Nun, wenige Jahre später, haben wir die Situation, dass viele hundert Pflegekräfte ihren hart verdienten Erholungsurlaub - ihre Urlaubstage - damit verbringen, bei Nieselregen und Kälte vor dem Landtag oder in den Kreisstädten gegen die Kammer zu demonstrieren.

(Birte Pauls [SPD]: Sag mal!)

Das muss man sich auf der Zunge zergehen lassen: Da gehen fast tausend Pflegekräfte in Kiel auf die Straße, um für die Abschaffung einer Behörde zu streiten, die eigentlich dafür geschaffen wurde, für bessere Arbeitsbedingungen zu sorgen.

(Wolfgang Baasch [SPD]: Kammer!)

- Die Kammer ist eine Körperschaft öffentlichen Rechts und damit eine Behörde, Herr Baasch.

(Wolfgang Baasch [SPD]: Keine Behörde!)

(Wolfgang Baasch [SPD]: Nein!)

- Doch, verwaltungsrechtlich schon. Es ist in Ordnung, Herr Baasch: eine Körperschaft.

Man hört Unmut über eine zu geringe Beteiligung vor allem während des Gründungsprozesses.

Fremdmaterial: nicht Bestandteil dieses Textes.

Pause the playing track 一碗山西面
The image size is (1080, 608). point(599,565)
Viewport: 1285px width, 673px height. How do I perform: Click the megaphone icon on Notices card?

Erschwerend kommt hinzu, dass von den 1.170 repräsentativ Befragten zwar 51 % einer Kammer positiv gegenüberstanden, aber nur knapp die Hälfte dieser 51 % dies auch bei Pflichtbeiträgen so gesehen hat.

Wie schon dargestellt, ist es aber rechtlich nicht anders umsetzbar, wenn man eine Kammer haben will. Daher ist es zur Kammer mit gesetzlicher Pflichtmitgliedschaft und finanziellem Pflichtbeitrag gekommen.

Ein Geburtsfehler bei der gesetzlichen Kammergründung war allerdings die zu geringe finanzielle Anschubfinanzierung dieser neuen Körperschaft. Dies hatte die Konsequenz, dass die Kammer zu Lasten der Mitglieder schon mit einem deutlichen Schuldenberg startete. Das hätte man damals schon anders machen müssen, vielleicht wäre dann die Stimmung jetzt auch anders.